Aslında bu yapının asıl hedefi siyaset yapmak değil, geçmişin vesayet rejiminin yerini alıp siyaseti dizayn etmekti. Bu yüzden önceliği devleti ele geçirmeye verdiler. Partilerle ilişkilerindeki tek ölçü ise her kesimle ilişki kuran, "hoşgörü"lü, "tarafsız" görünen bir imaj verip, eğitim ve ekonomi alanında güç kazanmak.
Peki, bunu nasıl yaptılar? Büyük olasılıkla diğer kurumlardaki yol izlendi. Yaklaşık 40 yıldır FETÖ, başta TSK olmak üzere istisnasız devletin bütün kurumlarına sızdı ve bunu da her kurumu bir 'imam'a bağlayarak gerçekleştirdi.
İlginçtir o imamların büyük çoğunluğu da o mesleğin veya kurumun dışından biri. 15 Temmuz gecesi Akıncı Üssü'nde yakalanıp salıverilen Havacılık imamı Adil Öksüz gibi...
Şimdi gelelim partilerin imamına... Acaba siyasette nasıl bir yöntem izlendi? Siyasetin genel bir "imamı" mı yoksa her partiden sorumlu bir imam mı vardı?
Büyük olasılıkla her partinin bir imamı olduğu tezi ağır basıyor.

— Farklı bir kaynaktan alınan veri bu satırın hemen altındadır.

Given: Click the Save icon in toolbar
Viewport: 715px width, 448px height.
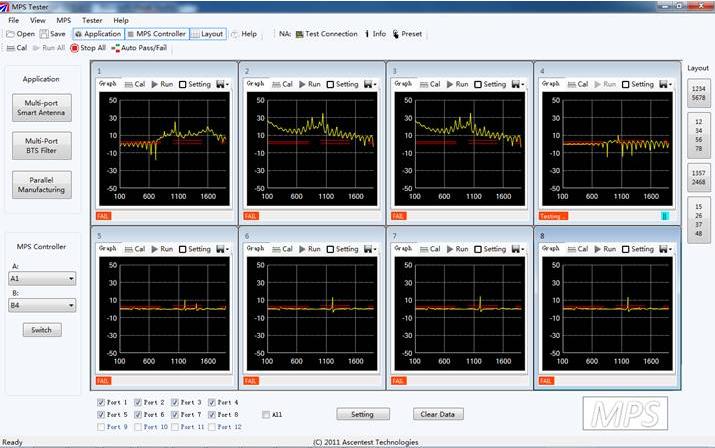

Havacılara, karacılara, yüksek yargıya, emniyete ayrı ayrı "imam" atayan örgüt, partiler için de aynı yöntemi izlemiş olabilir. CHP imamından söz edilmesi de bunu doğruluyor. Şu ana kadar net olarak açığa çıkmaması da enteresan.
Bu yüzden küçük partiler bir yana AK Parti, CHP, MHP ve HDP'nin imamları merak ediliyor. Siyasi parti imamları tespit edilirse hem FETÖ'nün siyasi ayağına ulaşmak, hem de siyaseti FETÖ'den temizlemek çok daha kolay olur.
Bu deşifreyi ve temizliği ByLock mu yapar yoksa bir seçim mi onu da önümüzdeki günlerde göreceğiz.